### Try it:
Word-for-word transcription needed. Include every entry below but no pictures.

### Dataset entries:

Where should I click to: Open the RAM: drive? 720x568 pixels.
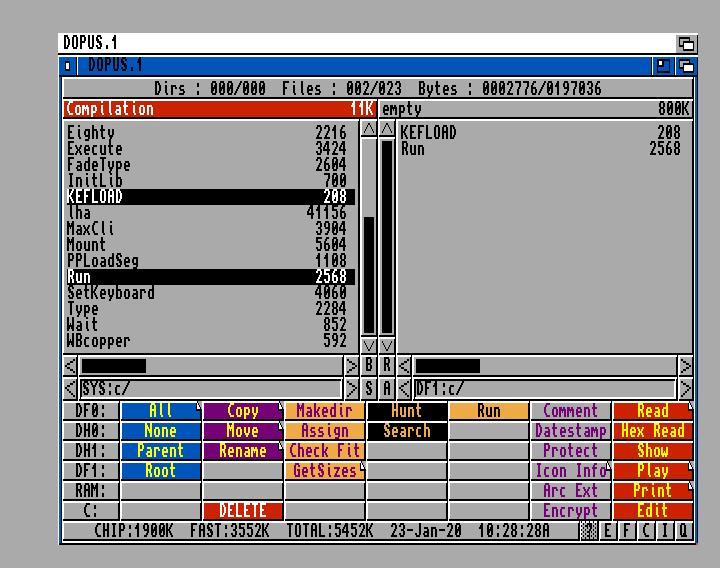(90, 491)
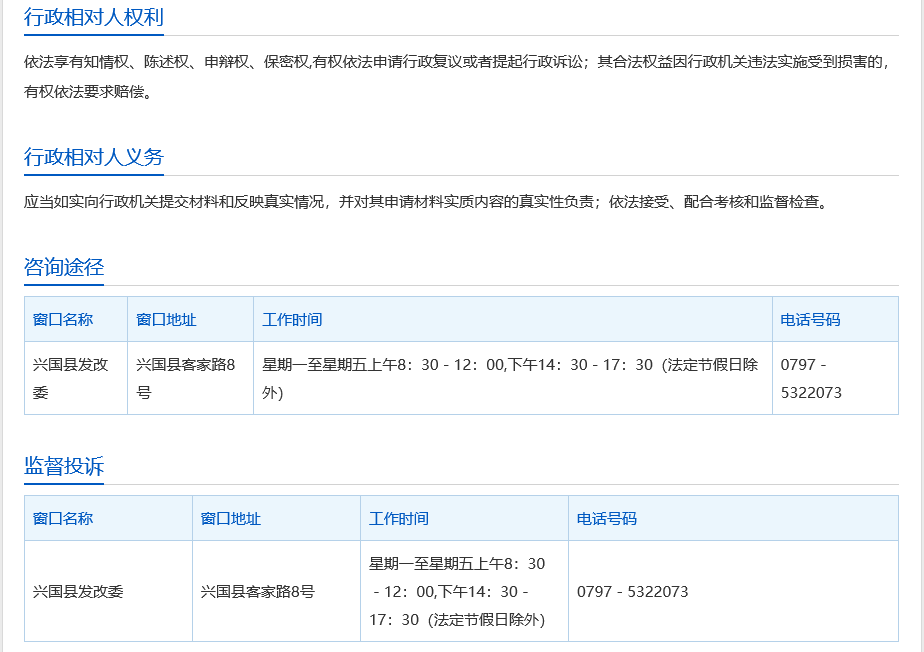This screenshot has height=652, width=924.
Task: Click the phone number in the 监督投诉 table
Action: [x=632, y=591]
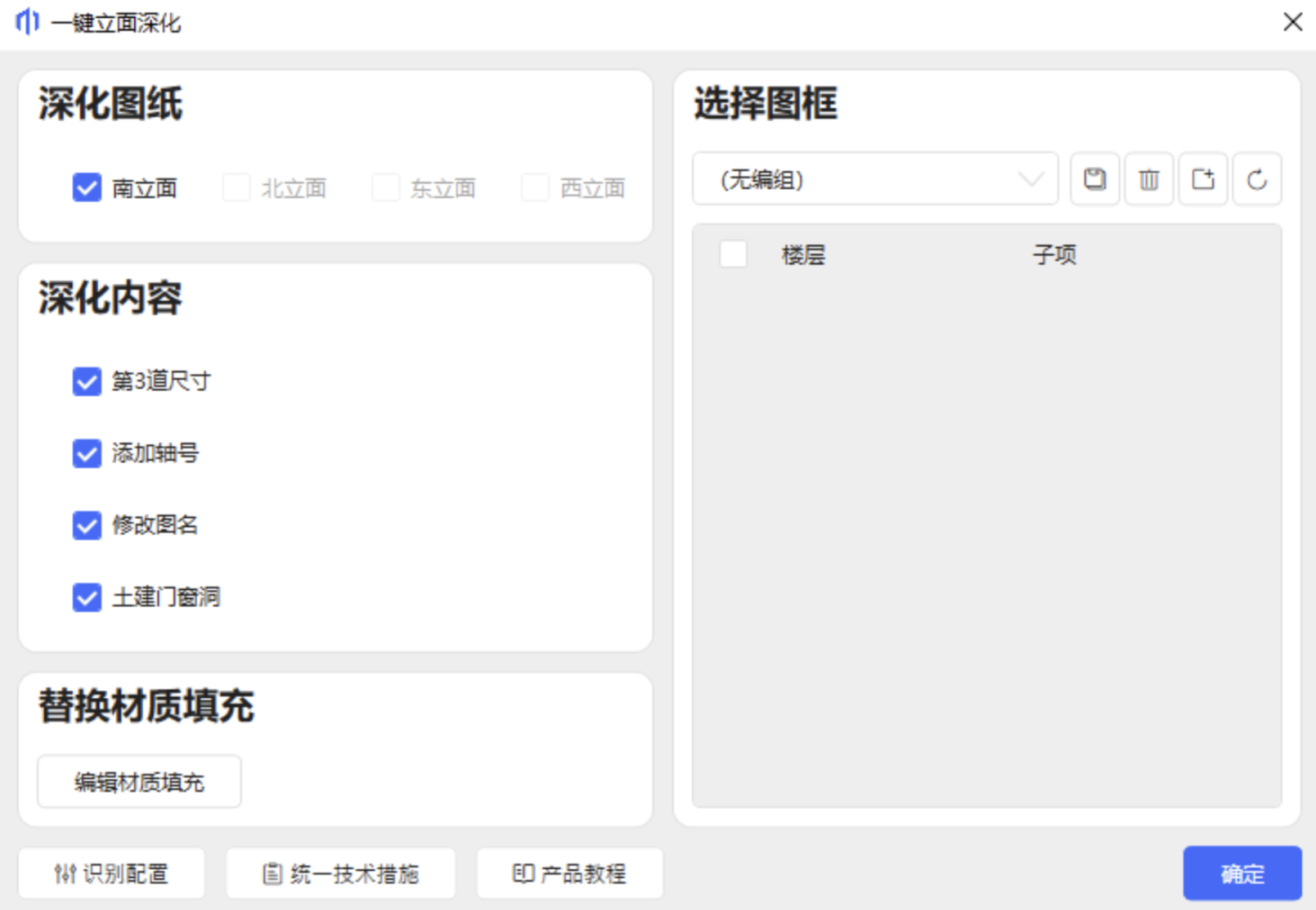Open 识别配置 settings
Viewport: 1316px width, 910px height.
coord(111,874)
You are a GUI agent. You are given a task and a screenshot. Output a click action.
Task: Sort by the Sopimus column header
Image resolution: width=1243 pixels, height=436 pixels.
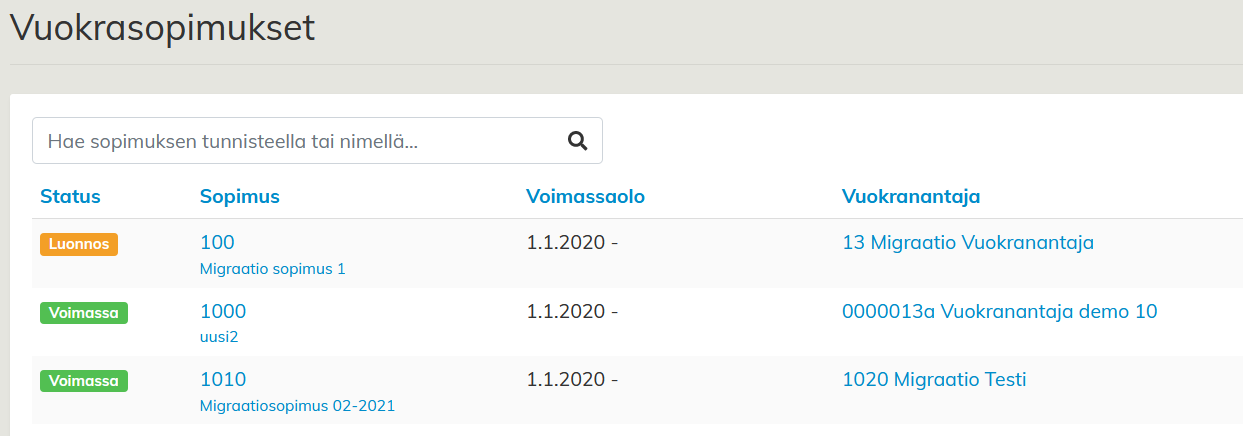tap(239, 197)
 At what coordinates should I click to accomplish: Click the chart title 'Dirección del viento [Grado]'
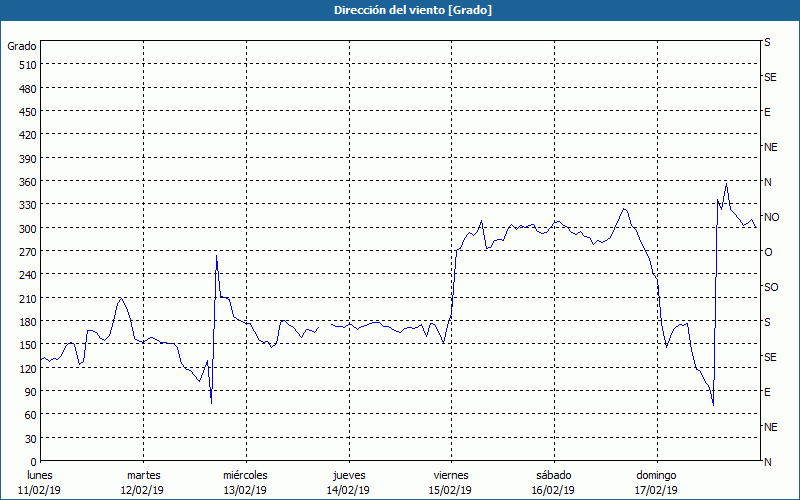[x=399, y=10]
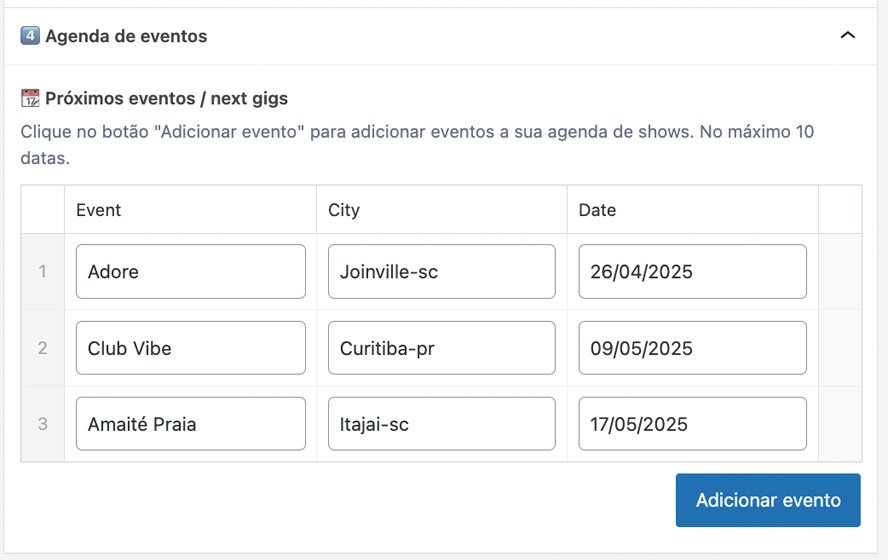Click the number 4 emoji icon

point(30,36)
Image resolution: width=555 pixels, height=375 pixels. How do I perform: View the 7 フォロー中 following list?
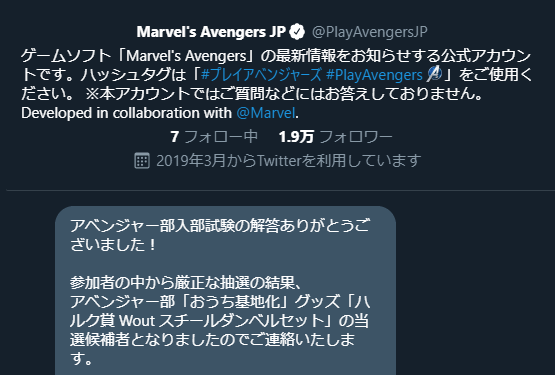click(x=214, y=137)
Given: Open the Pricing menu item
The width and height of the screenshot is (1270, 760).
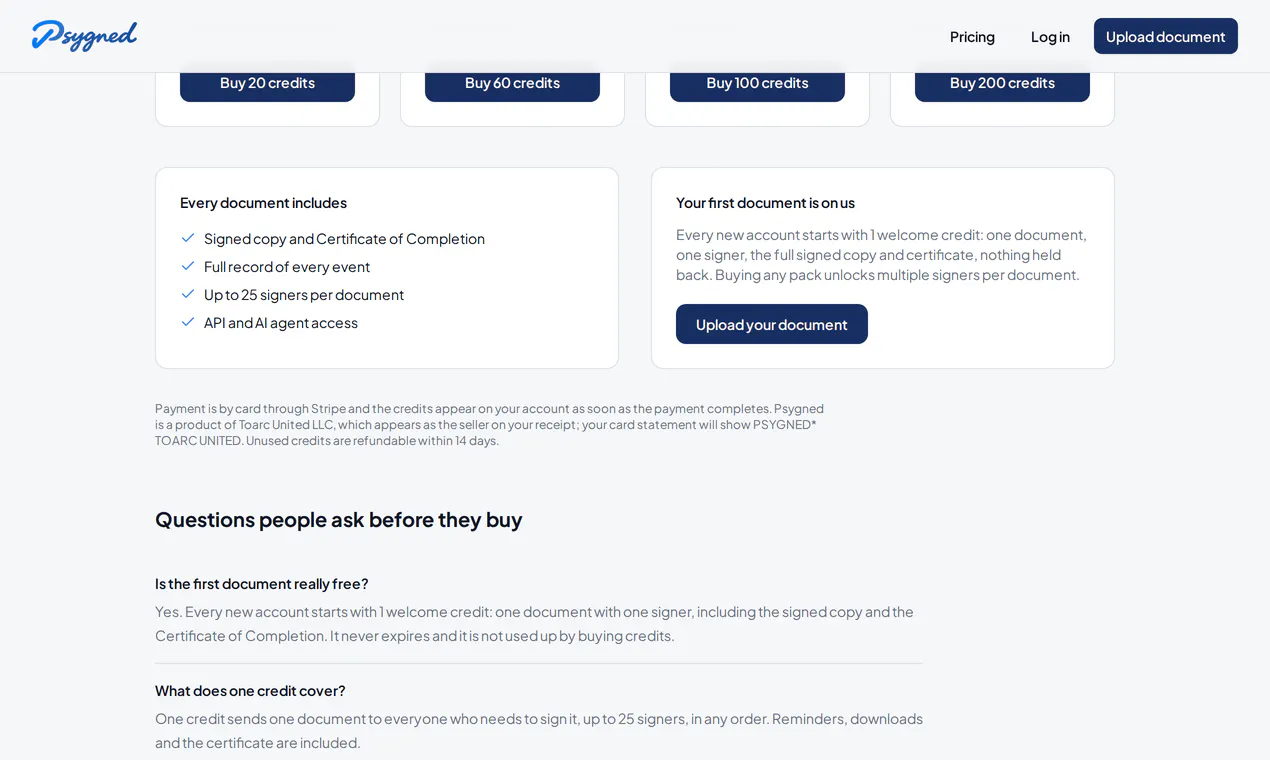Looking at the screenshot, I should point(972,36).
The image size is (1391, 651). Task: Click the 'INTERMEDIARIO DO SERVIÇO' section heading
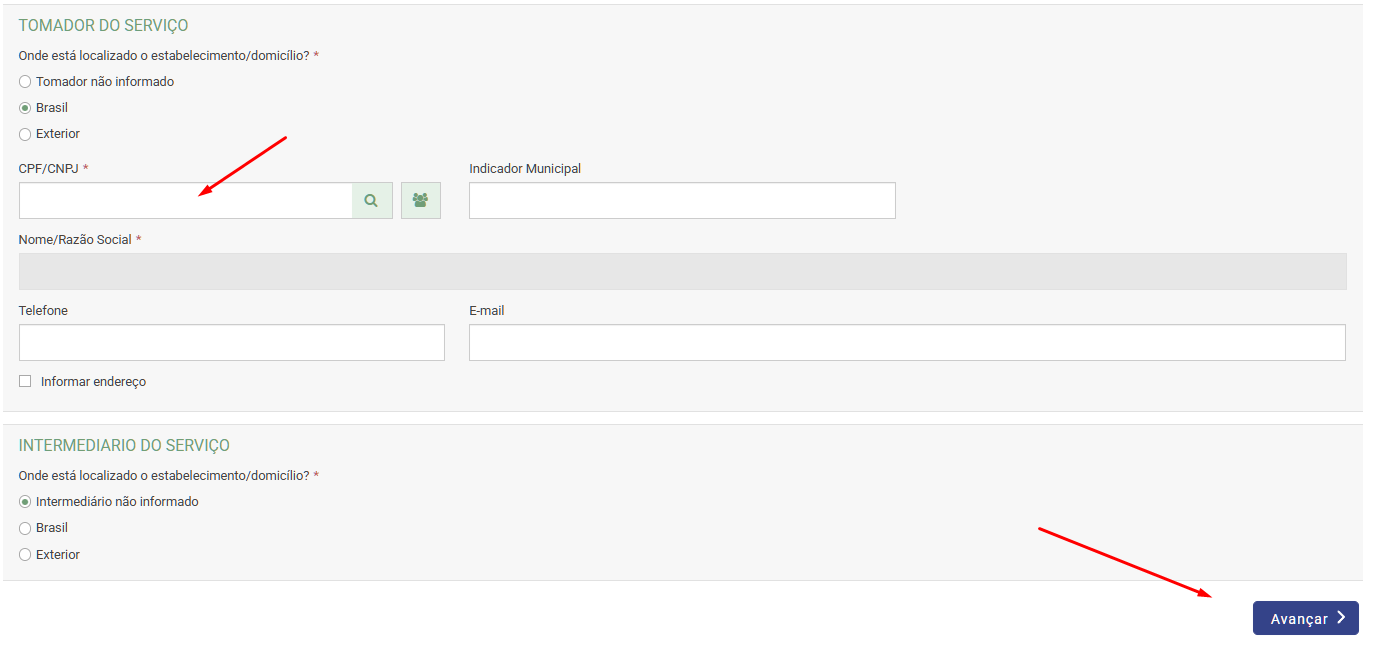[x=124, y=446]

### Result of the task:
Where should I click to: Open the RAM: drive? 720x568 pixels.
(90, 491)
This screenshot has height=652, width=924.
Task: Click the phone number in the 监督投诉 table
Action: [x=632, y=591]
Open 识别配置 settings
Viewport: 1316px width, 910px height.
coord(111,874)
You are a GUI agent. You are given a task and a screenshot. Output a click action.
Task: Sort by the Sopimus column header
Image resolution: width=1243 pixels, height=436 pixels.
tap(239, 197)
 At what coordinates should I click to accomplish: Click the chart title 'Dirección del viento [Grado]'
[x=399, y=10]
Click the number 4 emoji icon

point(30,36)
Image resolution: width=555 pixels, height=375 pixels. How do I perform: View the 7 フォロー中 following list?
click(x=214, y=137)
Given: Open the Pricing menu item
The width and height of the screenshot is (1270, 760).
Looking at the screenshot, I should point(972,36).
The image size is (1391, 651). Task: Click the 'INTERMEDIARIO DO SERVIÇO' section heading
[x=124, y=446]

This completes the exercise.